DoD changing how it develops business systems

Under secretary Carter issued a new memo requiring the use of a new methodology for all business applications worth more than $1 million. DoD has more than 156 ...

By Jason Miller
Executive Editor
Federal News Radio

The Defense Department is changing its approach for developing and implementing business systems worth more than $1 million.

Ashton Carter, DoD’s under secretary of Defense for Acquisition, Technology and Logistics, issued an interim guidance Nov. 15 detailing the new steps the military must take.

Carter is mandating use of the Business Capability Lifecycle (BCL), which merges requirements under the Joint Capabilities Integration and Development System (JCIDS), the Operation of the Defense Acquisition System (DAS) and the Investment Review Board (IRB)/Defense Business System Management Committee (DBSMC) governance bodies for defense business capabilities and systems.

The Business Capability Lifecycle is conducted in three phases: business capability definition, investment management and execution.

“It merges three major DoD processes to provide a single governance and decision support framework to enable faster delivery of business capabilities,” states the BCL page on the Business Transformation Agency’s website.

DoD will issue a formal directive-type memo in the coming months, but in the meantime, the interim guidance is effective immediately, Carter wrote.

DoD has long struggled to get a handle on its business systems.

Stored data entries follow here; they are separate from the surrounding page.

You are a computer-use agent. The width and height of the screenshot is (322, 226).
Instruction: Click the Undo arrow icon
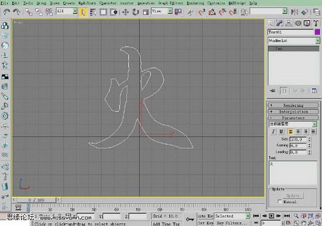6,12
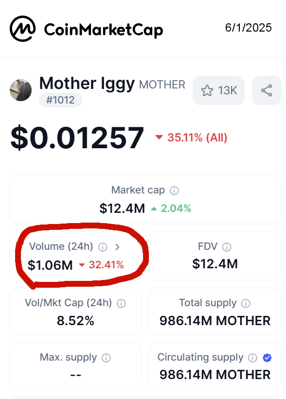286x399 pixels.
Task: Click Volume (24h) info icon
Action: tap(103, 247)
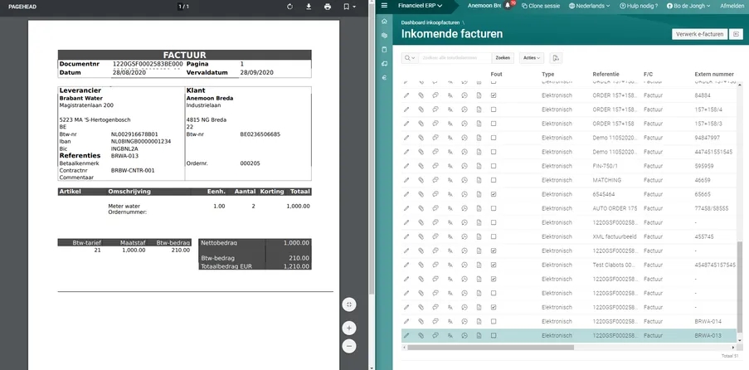Expand the Acties dropdown
749x370 pixels.
pyautogui.click(x=531, y=58)
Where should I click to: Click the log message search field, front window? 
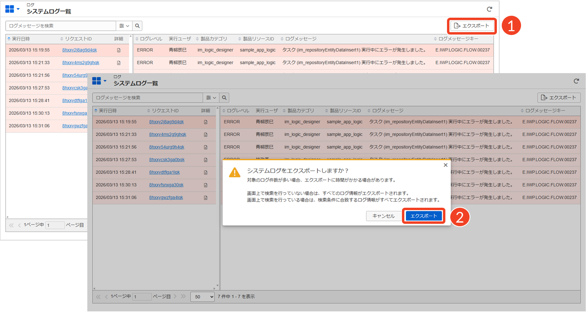point(147,98)
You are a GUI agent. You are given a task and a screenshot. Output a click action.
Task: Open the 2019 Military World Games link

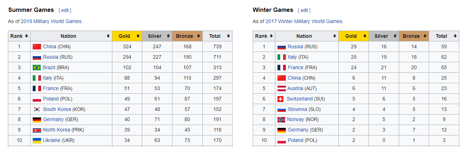pyautogui.click(x=51, y=21)
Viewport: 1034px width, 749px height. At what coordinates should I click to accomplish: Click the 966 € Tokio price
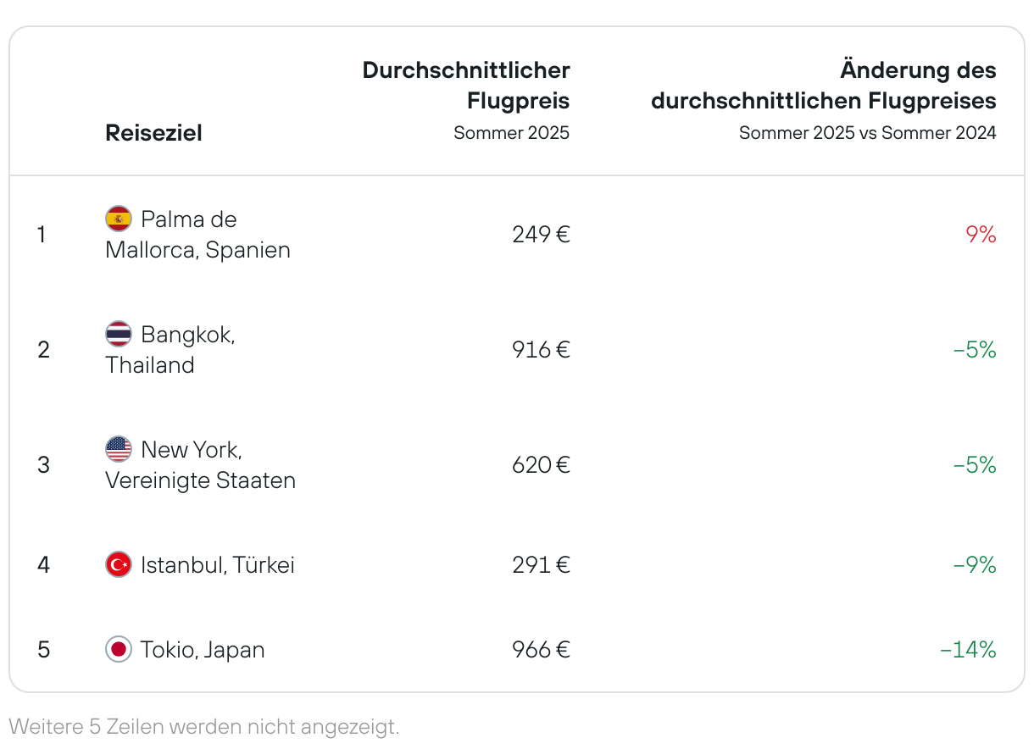click(x=541, y=650)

A May 2010 report by the Government Accountability Office found DoD has 156 business systems worth more than $1 million. Defense business systems have been on the GAO High-Risk List since 1995.

Carter said the services and Defense agencies will use BCL for all Defense business systems, but the memo details two different paths depending on the type of system.

For those that are considered major automated information systems(MAIS), Carter instructed the military to ensure all functional capabilities are in place in five years after the funds were first obligated. A MAIS system is one where DoD will spend at least $32 million in a single year on defining, designing, developing or deploying such an application, and at least $378 million over the life of the system.

For those that are not considered MAIS, they must achieve initial operating capability within five years from milestone A.

“For all DBS that do not meet the MAIS threshold or are not otherwise designated, the heads of the DoD components shall provide oversight of their acquisition processes and procedures, which shall be consistent with applicable statutes, regulations, and this guidance,” Carter wrote. “If a DBS below the MAIS threshold is designated as special interest by either the USD(AT&L) or the Deputy Chief Management Officer (DCMO), it shall be subject to OSD oversight.”

The memo focuses mainly on MAIS business systems detailing roles and responsibilities and timelines for meeting goals.

Carter said the Defense Business System Management Committee is responsible for approving all certification authorities for modernization funds.

The certification authority “shall certify investments and shall employ the Investment Review Boards (IRBs) to provide oversight of investment review processes and procedures, and advise the milestone decision authority (MDA) on acquisition matters for DBS supporting their respective areas of responsibility,” Carter wrote.

The IRBs will advise the milestone decision authority and must receive all documentation 30 days before a meeting to approve a program.

The IRB also will approve problem statements, requirements changes and technical configuration changes and the business case to ensure the program is performing business process reengineering.

The memo also said when program managers want to use an incremental approach to system development, they must break each section into discrete, fully-funded and manageable modules.

“Each increment shall be a useful and supportable operational capability that can be developed, tested, produced, deployed and sustained,” the memo states. “To facilitate rapid and responsive development, no more than 12 months shall normally elapse between the materiel development decision (MDD) and milestone A. Following milestone A, no more than 12 months shall normally elapse between the initial contract or option award and milestone B. Following milestone B, no more than 18 months shall normally elapse between contract or option award and the full deployment decision (FDD).”

Each program must also go through an independency risk assessments, use earned value management and, if they are using commercial software, buy through the DoD Enterprise Software Initiative program.